** The task **
Show every line from the entries that follow which holds the word "Política".

** Source data **
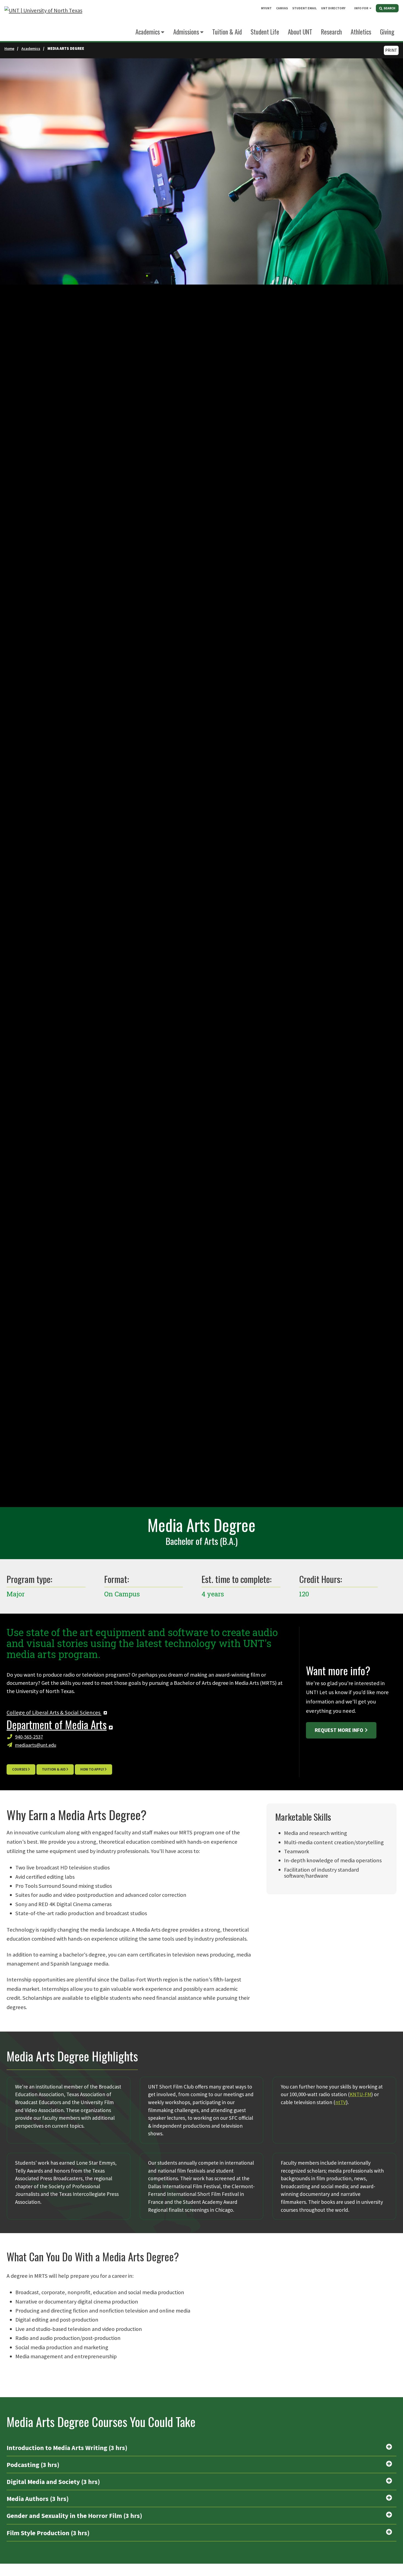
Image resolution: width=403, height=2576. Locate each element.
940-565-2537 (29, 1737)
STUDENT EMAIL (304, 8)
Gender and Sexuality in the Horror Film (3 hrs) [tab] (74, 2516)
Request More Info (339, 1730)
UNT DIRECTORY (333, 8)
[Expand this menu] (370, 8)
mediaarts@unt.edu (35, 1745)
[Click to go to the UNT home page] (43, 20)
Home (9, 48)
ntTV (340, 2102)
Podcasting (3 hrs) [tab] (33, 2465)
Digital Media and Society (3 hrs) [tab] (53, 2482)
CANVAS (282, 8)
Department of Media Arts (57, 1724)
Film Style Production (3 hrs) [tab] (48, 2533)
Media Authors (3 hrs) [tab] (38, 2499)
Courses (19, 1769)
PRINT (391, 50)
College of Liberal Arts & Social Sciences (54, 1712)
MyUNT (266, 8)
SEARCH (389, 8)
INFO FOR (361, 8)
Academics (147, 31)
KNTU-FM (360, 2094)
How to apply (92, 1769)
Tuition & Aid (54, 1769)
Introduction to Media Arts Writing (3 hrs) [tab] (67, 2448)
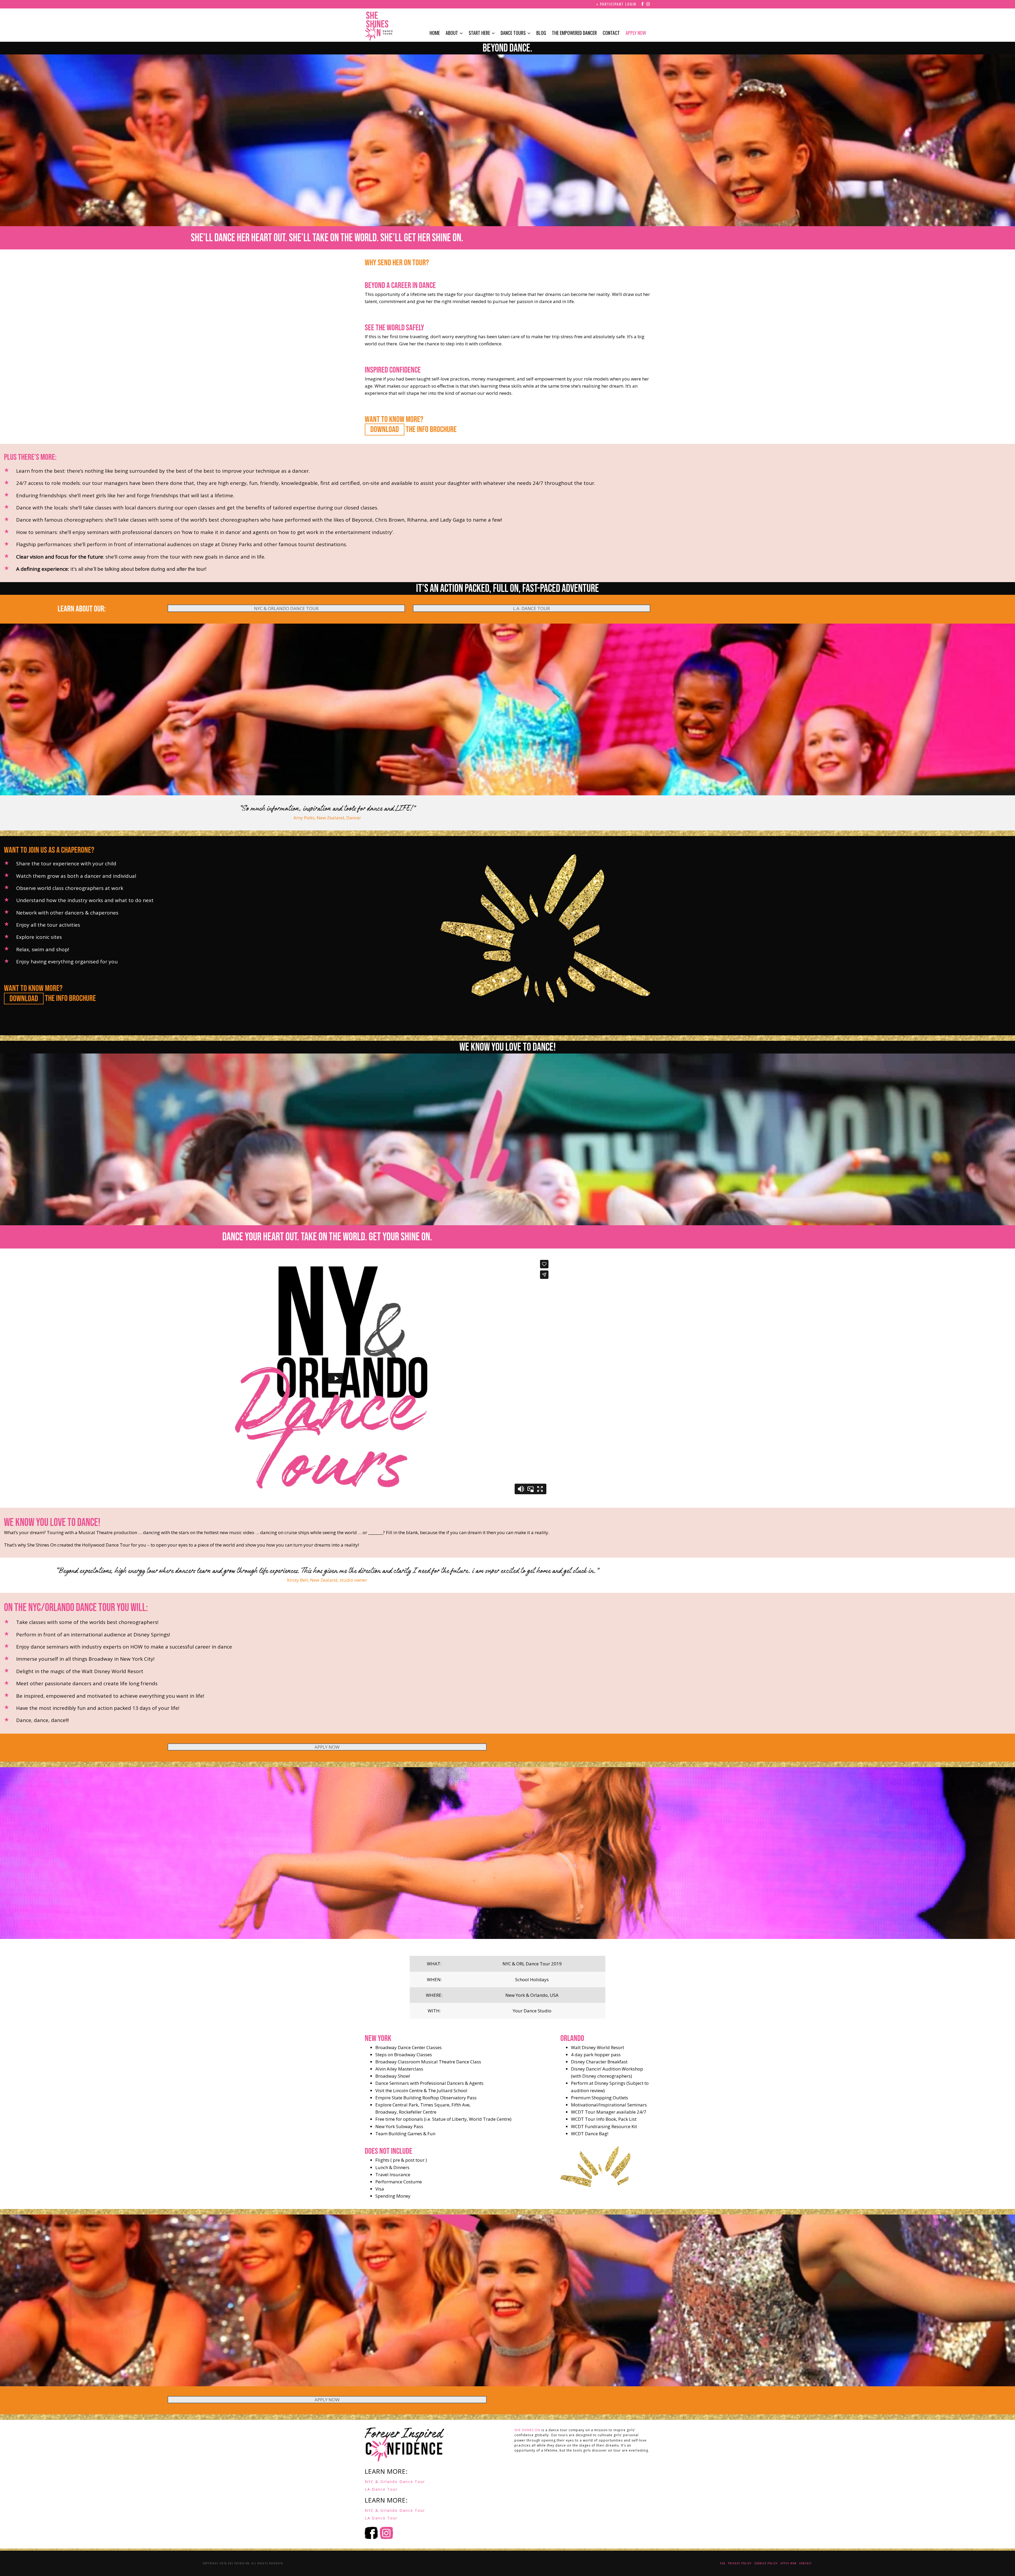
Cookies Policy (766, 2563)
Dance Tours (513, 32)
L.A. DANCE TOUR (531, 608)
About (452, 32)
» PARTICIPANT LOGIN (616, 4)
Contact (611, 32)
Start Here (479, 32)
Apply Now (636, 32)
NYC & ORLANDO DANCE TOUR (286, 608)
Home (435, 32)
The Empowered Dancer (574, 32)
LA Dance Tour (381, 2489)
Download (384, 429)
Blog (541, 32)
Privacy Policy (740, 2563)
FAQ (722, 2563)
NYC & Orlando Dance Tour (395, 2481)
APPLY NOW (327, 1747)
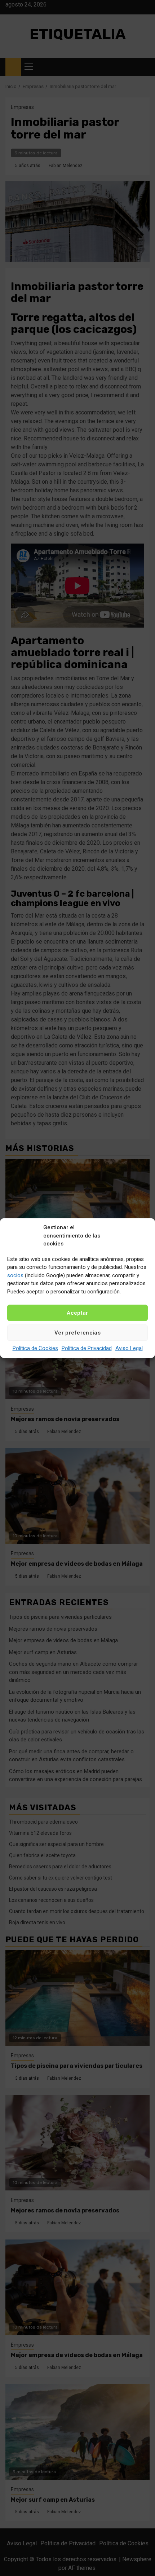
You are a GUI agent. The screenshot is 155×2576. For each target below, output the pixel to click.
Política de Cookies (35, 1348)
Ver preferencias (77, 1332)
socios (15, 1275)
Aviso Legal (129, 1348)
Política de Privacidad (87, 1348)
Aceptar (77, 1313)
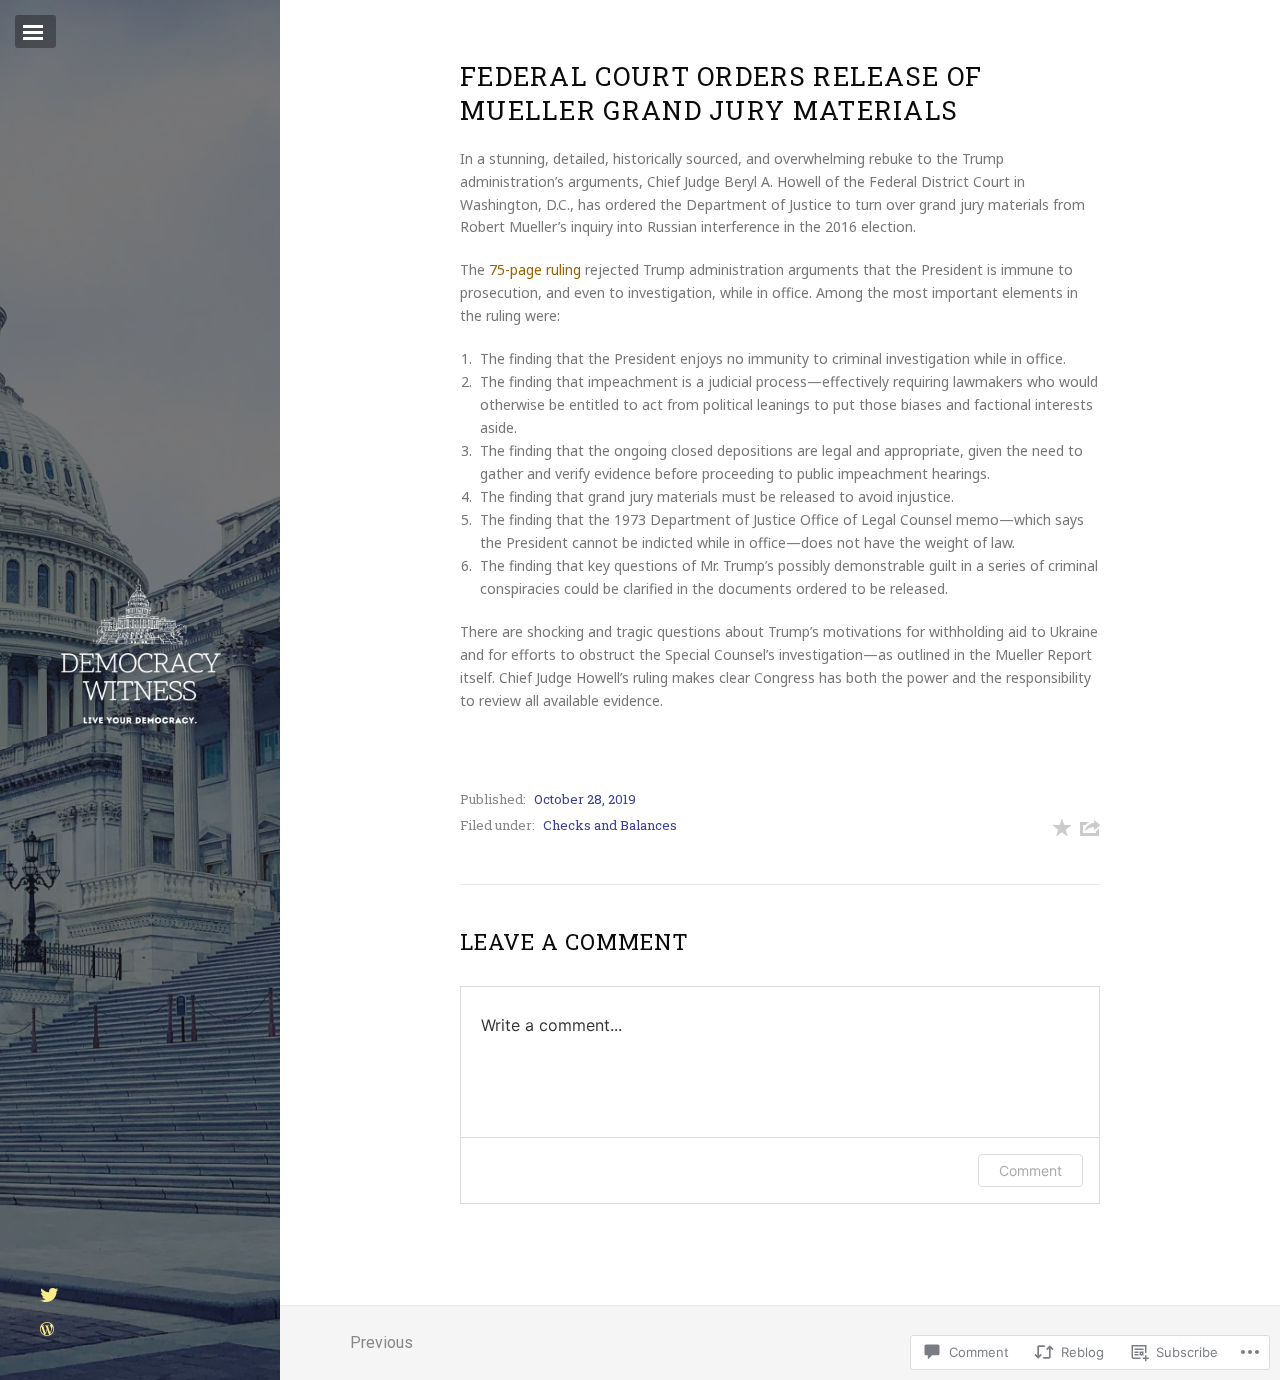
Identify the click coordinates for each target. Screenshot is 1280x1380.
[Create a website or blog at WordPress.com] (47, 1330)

** Answer below **
Política de Cookies (35, 1348)
Política de Privacidad (87, 1348)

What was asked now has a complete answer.